### RECORDS FOR THIS EXERCISE
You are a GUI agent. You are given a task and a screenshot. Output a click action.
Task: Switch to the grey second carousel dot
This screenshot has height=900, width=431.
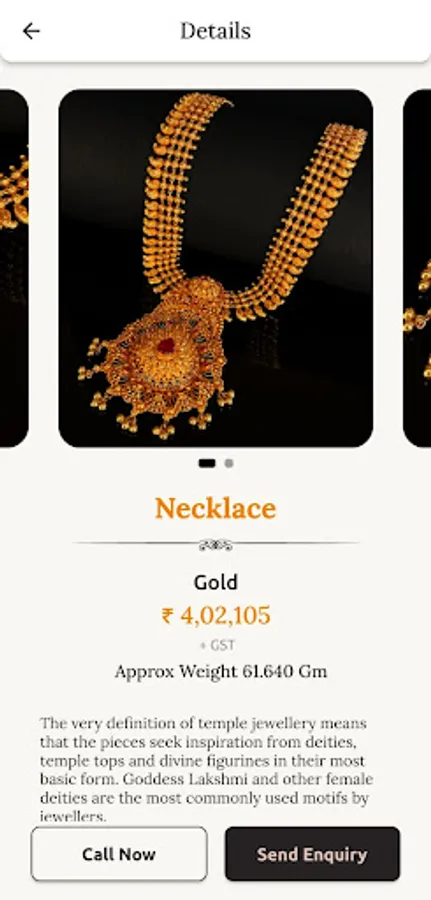click(x=229, y=463)
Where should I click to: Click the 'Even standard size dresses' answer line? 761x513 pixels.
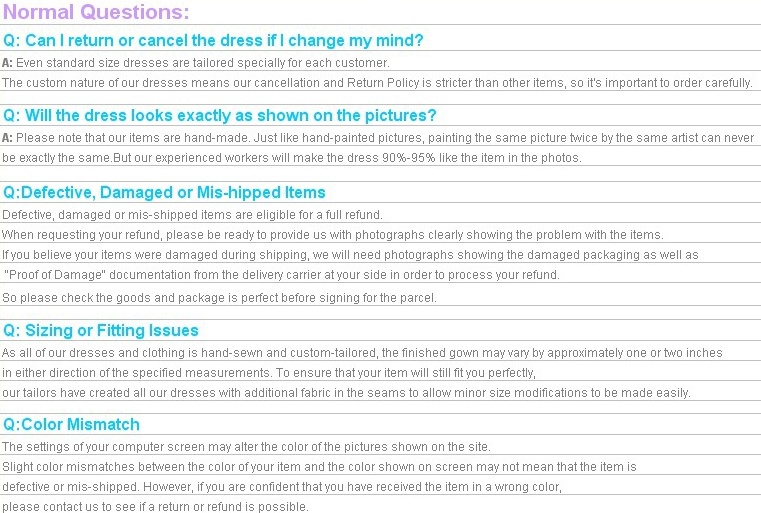click(x=196, y=63)
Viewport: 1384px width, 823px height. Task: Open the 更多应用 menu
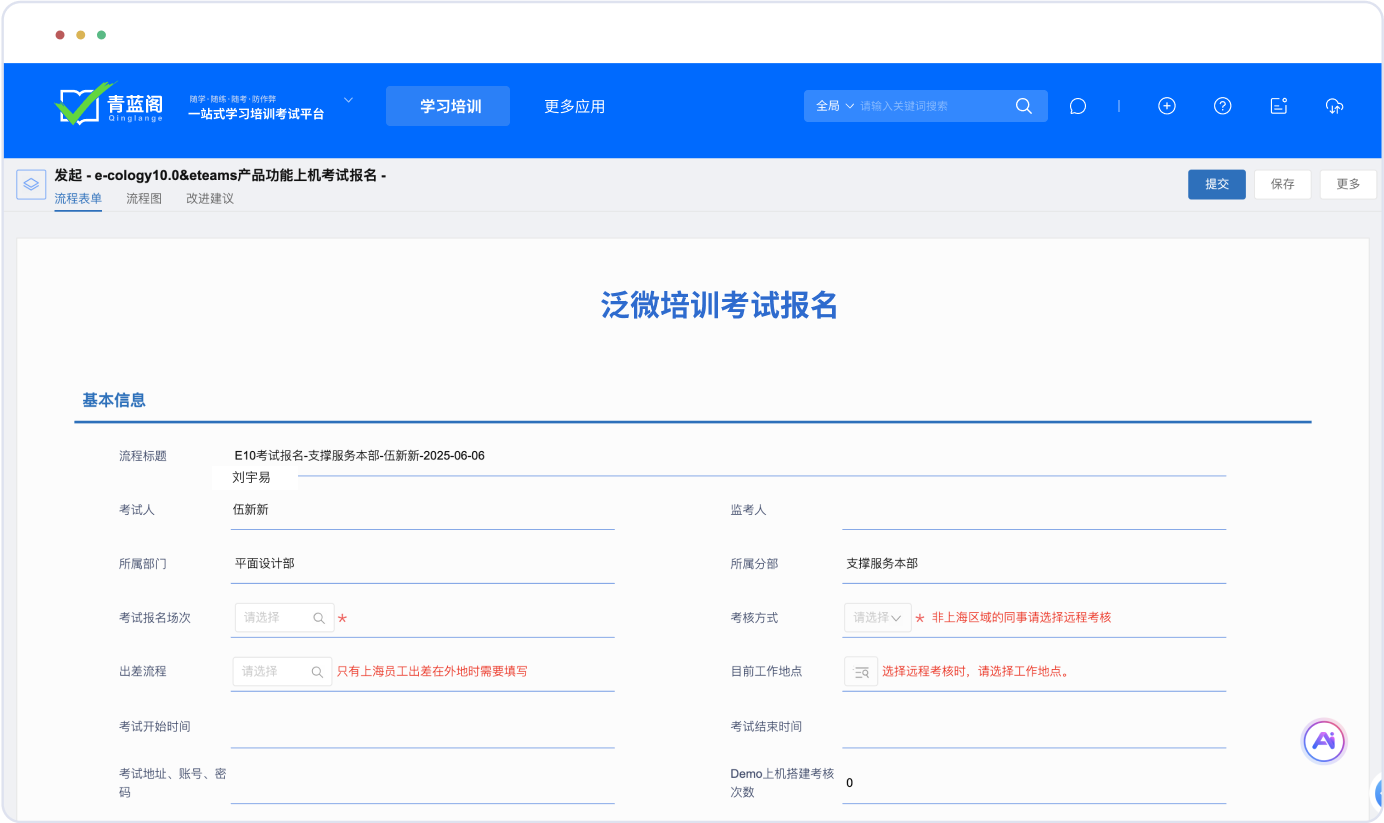coord(574,106)
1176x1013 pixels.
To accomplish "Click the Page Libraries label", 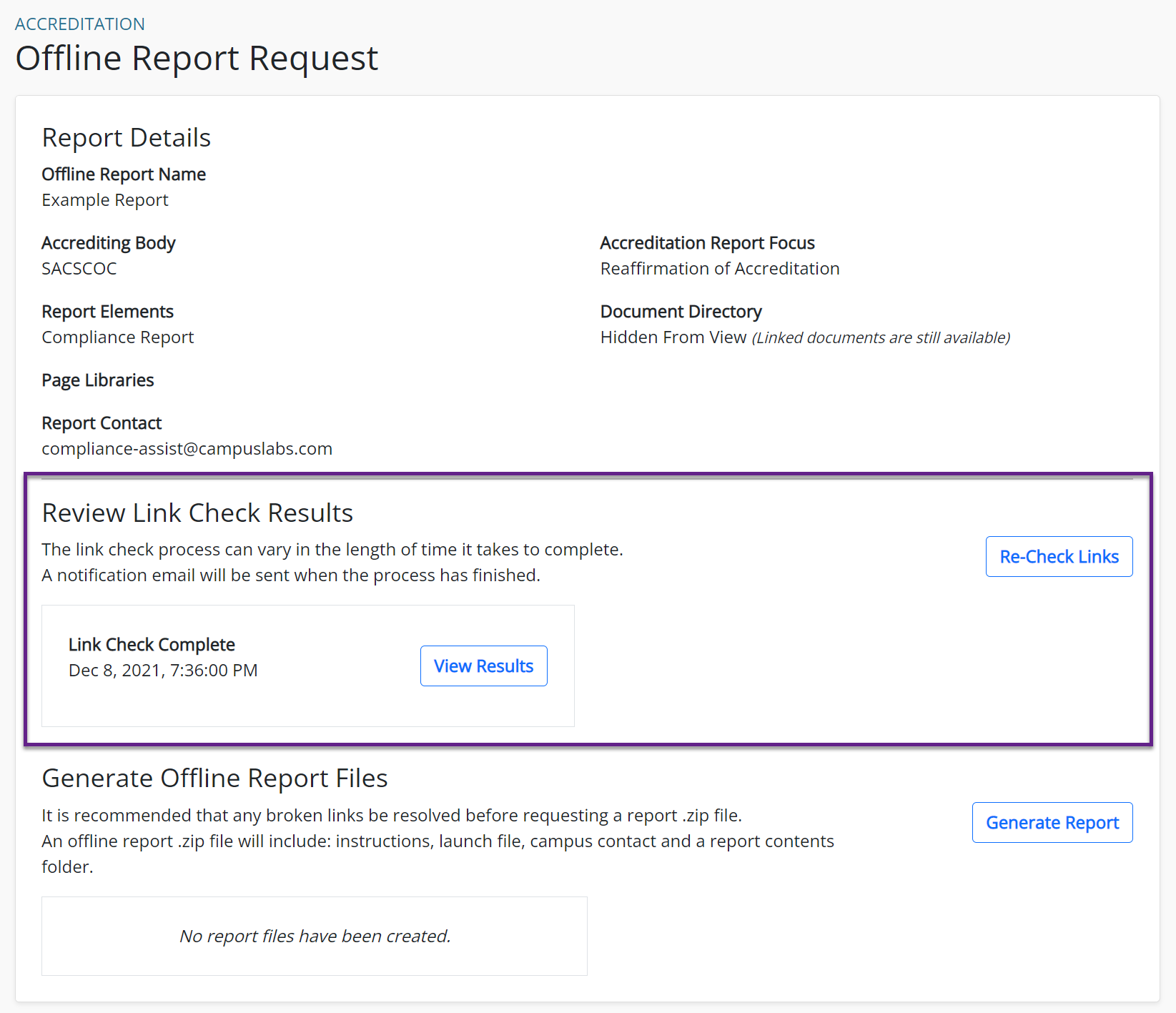I will click(98, 380).
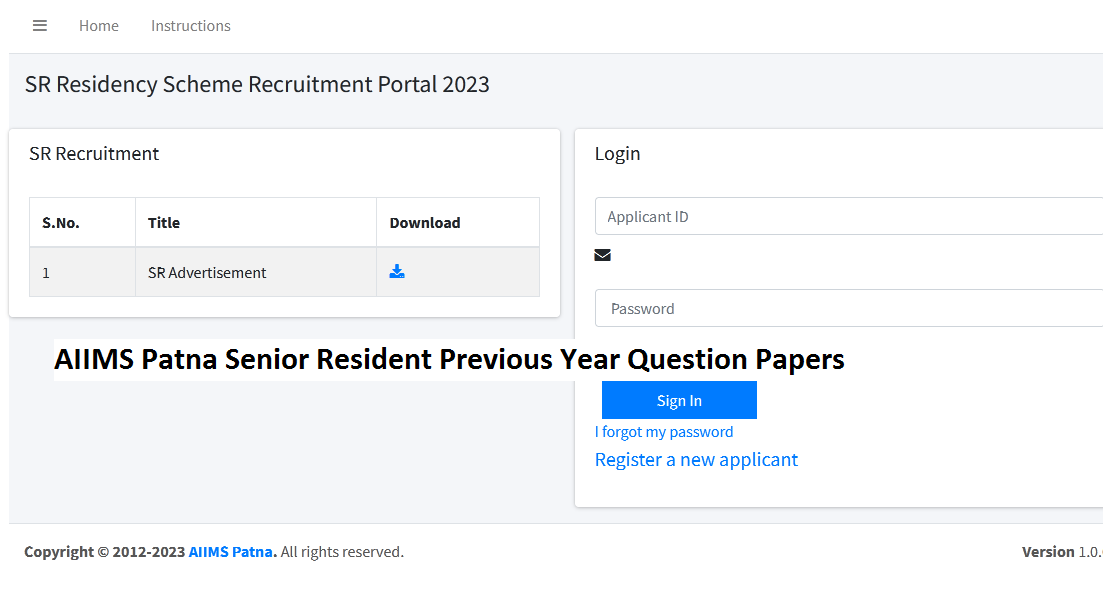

### WHAT YOU SHOULD DO
Line for line, output the entries above from the line with "Task: Switch to the grey second carousel dot" to the line with "1176x1013 pixels.", both included, and nothing more. Skip pictures.

### EXERCISE OUTPUT
Task: Switch to the grey second carousel dot
This screenshot has height=900, width=431.
click(x=229, y=463)
Where should I click to: Click the 'Even standard size dresses' answer line? 761x513 pixels.
click(x=196, y=63)
Viewport: 1384px width, 823px height. Task: Open the 更多应用 menu
coord(574,106)
1176x1013 pixels.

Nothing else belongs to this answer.